TASK:
Please write the next part of the passage on calculating electrical energy from power and time, picking up after its final sentence.

SELECTED TEXT:
■ ■ ■ ■
We will now derive a formula for calculating electrical energy in terms of power and time. We have already studied that :
Electric power = \(\frac{\text { Work done by electric current }}{\text { Time taken }}\)
Now, according to the law of conservation of energy,
Work done by electric current = Electric energy consumed
So, we can now write down the above relation as :
Power = \(\frac{\text { Electrical energy }}{\text { Time }}\)
or Electrical energy = Power × Time
or E = P × t

It is obvious that the electrical energy consumed by an electrical appliance is given by the product of its power rating and the time for which it is used. From this we conclude that the electrical energy consumed by an electrical appliance depends on two factors : (i) power rating of the appliance, and (ii) time for which the appliance is used. We should memorize the above formula for calculating electrical energy because it will be used in solving numerical problems.
■ ■ ■ ■
PROVIDED MATERIAL:

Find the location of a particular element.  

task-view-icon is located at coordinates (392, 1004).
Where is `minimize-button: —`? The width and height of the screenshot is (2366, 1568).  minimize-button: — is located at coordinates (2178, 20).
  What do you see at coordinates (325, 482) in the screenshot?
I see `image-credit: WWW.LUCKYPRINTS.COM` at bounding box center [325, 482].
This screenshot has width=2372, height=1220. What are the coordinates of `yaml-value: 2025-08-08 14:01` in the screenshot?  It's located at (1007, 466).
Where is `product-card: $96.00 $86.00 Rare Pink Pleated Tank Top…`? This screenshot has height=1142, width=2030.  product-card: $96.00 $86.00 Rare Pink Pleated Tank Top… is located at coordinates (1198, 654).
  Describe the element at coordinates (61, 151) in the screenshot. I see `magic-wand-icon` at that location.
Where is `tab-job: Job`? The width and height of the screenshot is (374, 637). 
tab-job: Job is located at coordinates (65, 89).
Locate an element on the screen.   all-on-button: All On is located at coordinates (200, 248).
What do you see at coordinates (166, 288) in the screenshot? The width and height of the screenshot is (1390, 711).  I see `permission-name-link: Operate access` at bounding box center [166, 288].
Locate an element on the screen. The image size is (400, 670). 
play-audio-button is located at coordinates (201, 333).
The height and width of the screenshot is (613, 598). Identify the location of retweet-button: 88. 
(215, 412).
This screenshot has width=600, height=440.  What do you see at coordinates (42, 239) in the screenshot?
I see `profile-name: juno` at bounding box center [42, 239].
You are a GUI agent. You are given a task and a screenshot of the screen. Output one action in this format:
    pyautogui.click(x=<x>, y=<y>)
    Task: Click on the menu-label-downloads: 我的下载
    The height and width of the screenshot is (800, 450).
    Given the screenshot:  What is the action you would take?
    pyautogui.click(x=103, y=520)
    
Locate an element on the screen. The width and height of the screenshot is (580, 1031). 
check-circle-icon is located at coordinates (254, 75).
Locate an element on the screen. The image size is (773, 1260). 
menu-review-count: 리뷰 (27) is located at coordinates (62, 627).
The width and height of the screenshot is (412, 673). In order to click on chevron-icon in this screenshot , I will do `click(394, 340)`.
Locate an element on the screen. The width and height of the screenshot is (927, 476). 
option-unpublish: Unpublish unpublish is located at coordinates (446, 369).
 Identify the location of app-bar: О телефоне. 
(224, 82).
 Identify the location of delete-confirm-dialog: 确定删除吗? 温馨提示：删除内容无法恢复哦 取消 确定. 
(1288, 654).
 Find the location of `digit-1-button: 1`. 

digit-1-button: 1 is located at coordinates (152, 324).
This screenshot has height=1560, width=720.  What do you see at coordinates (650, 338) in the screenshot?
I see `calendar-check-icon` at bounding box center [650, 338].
■ ■ ■ ■
RESPONSE TO THE TASK:
In the formula : Electrical energy = Power × Time, if we take the power in ‘watts’and time in ‘hours’ then the unit of electrical energy becomes ‘Watt-hour’ (Wh). One watt-hour is the amount of electrical energy consumed when an electrical appliance of 1 watt power is used for 1 hour. We will now describe the commercial unit (or trade unit) of electrical energy called kilowatt-hour.

Unit of Electrical Energy : Kilowatt-Hour

The SI unit of electrical energy is joule and we know that “1 joule is the amount of electrical energy consumed when an appliance of 1 watt power is used for 1 second”. Actually, joule represents a very small quantity of energy and, therefore, it is inconvenient to use where a large quantity of energy is involved.

So, for commercial purposes we use a bigger unit of electrical energy which is called “kilowatt-hour”. One kilowatt- hour is the amount of electrical energy consumed-when an electrical appliance having a power rating of 1 kilowatt is used for 1 hour. Since a kilowatt means 1000 watts, so we can also say that one kilowatt-hour is the amount of electrical energy consumed when an electrical appliance of 1000 watts is used for 1 hour.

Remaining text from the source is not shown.